Presents the story of the Ballet Russes in the Diaghilev years, including an analysis of all the major works...
|Publisher||:||Ramboro Books PLC 1998|
|Number of Pages||:||192 pages|
|File Size||:||575 KB|
|Status||:||Available For Download|
|Last checked||:||21 Minutes ago!|
Ballets Russes Reviews
Excellent book with lots of photos of Diaghilev, Nijinsky and other ballet stars of the Ballets Russes. Also included are many costume design sketches, photos of dancers in those costumes, and drawings and photos of costumes and backdrops and programs by Bakst and others. VERY interesting book. A keeper.
Richard Shead provides a serviceable chronicle of the Ballets' Russes tumultuous history, if one can get past his pompous style and emphasis on pure description. The blow-by-blow narrative gets mired in gratuitous minutiae and opinionated digressions, seemingly meant solely to demonstrate the erudition of the writer. The result resembles less a scholarly work than a sequential stack of playbills interspersed with alot of high-brow gossip (and, indeed, there was much to gossip about) He reserves particular venom for Njinsky's wife Ramola, whom he views as has having maliciously and selfishly robbed the world of a great light. All of this gets in the way of serious or in-depth analysis or discourse on the context, ethos, and influence of the Ballets Russes. Shead has little to say about the visual artists involved, their backgrounds and aesthetic beliefs, or their designs' timely integration of folkloric and modernist imagery. For example, he derides the collaboration between Picasso, Satie, and Cocteau as a dissonant battle between conceptual agendas, but seems utterly uninterested in what those agendas might have been, or how the historic moment of their intersection may have been significant.
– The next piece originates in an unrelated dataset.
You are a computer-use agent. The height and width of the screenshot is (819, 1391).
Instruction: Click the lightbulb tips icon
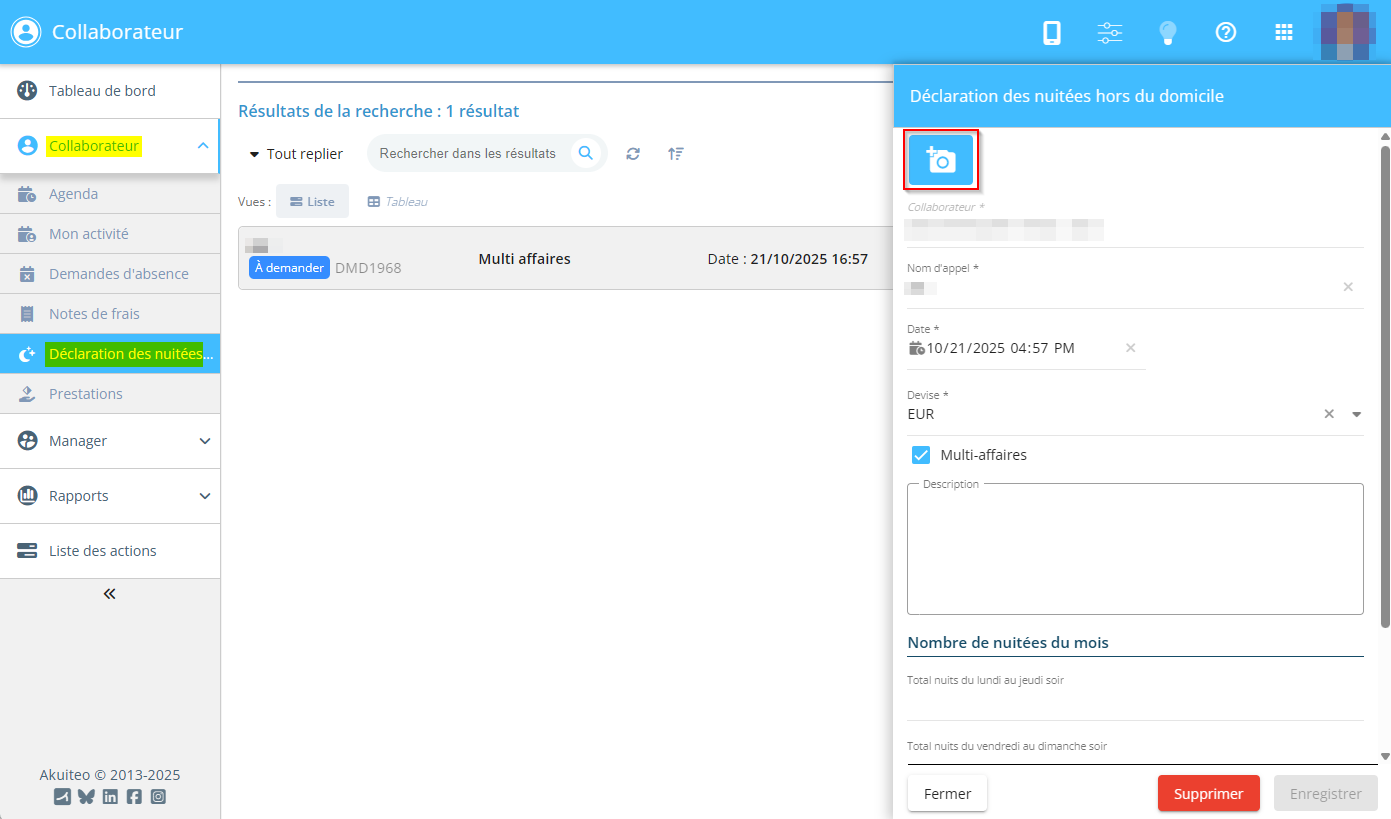point(1167,33)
Yet, at the same time, the reader is bombarded by names, places, dates, and other details that could only appeal to a die-hard balletomaniac. The book is useful insomuch as it provides an almanac for ballet historians,.
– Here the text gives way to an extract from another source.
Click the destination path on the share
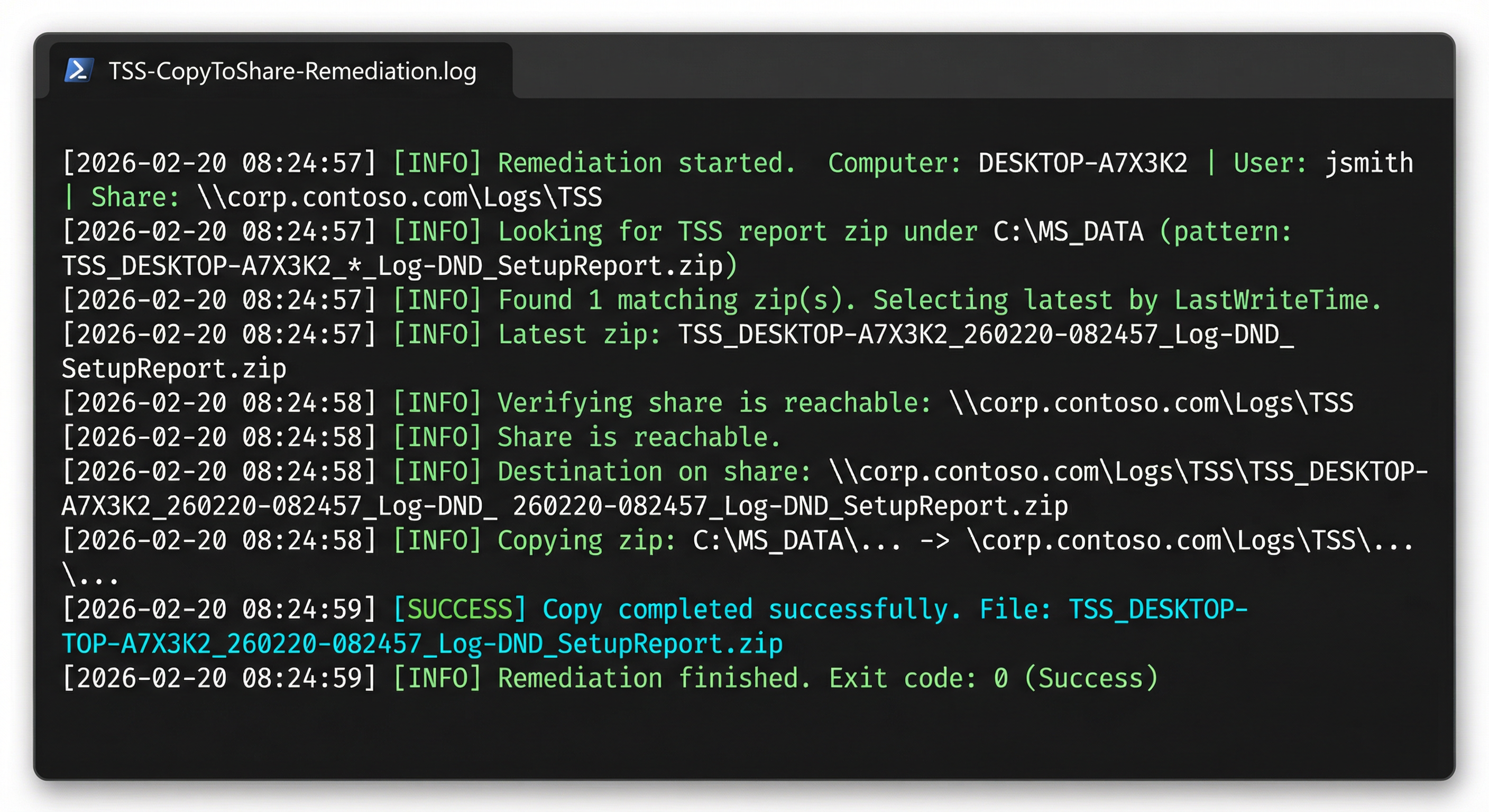 pyautogui.click(x=1127, y=471)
It was OK. I was expecting the book to be in better shape. I miss the dust jacket but I guess that is why the price.
I very rarely buy a book for the pictures, unless it's a book about maps, gardening, or handicrafts. This book is a major exception. The Ballets Russes, lead by the great producer, Sergei Diaghilev was home or patron to the foremost dance and musical composition talents of the first half of the 20th century, the foremost being dancers Nijinsky and Leonide Massine and composers Stravinsky, Poulenc, and Darius Milhaud. What may be easily fogotten is the third leg of the company's artistic greatness, the graphic designs of Leon Bakst, who did most of the scenic and costume designs. This can easily be visualized in a moment from a scene in 'The Red Shoes', where the Diaghilev-like character approves the senic designer's drawings in a moment, as 'perfect, as usual'.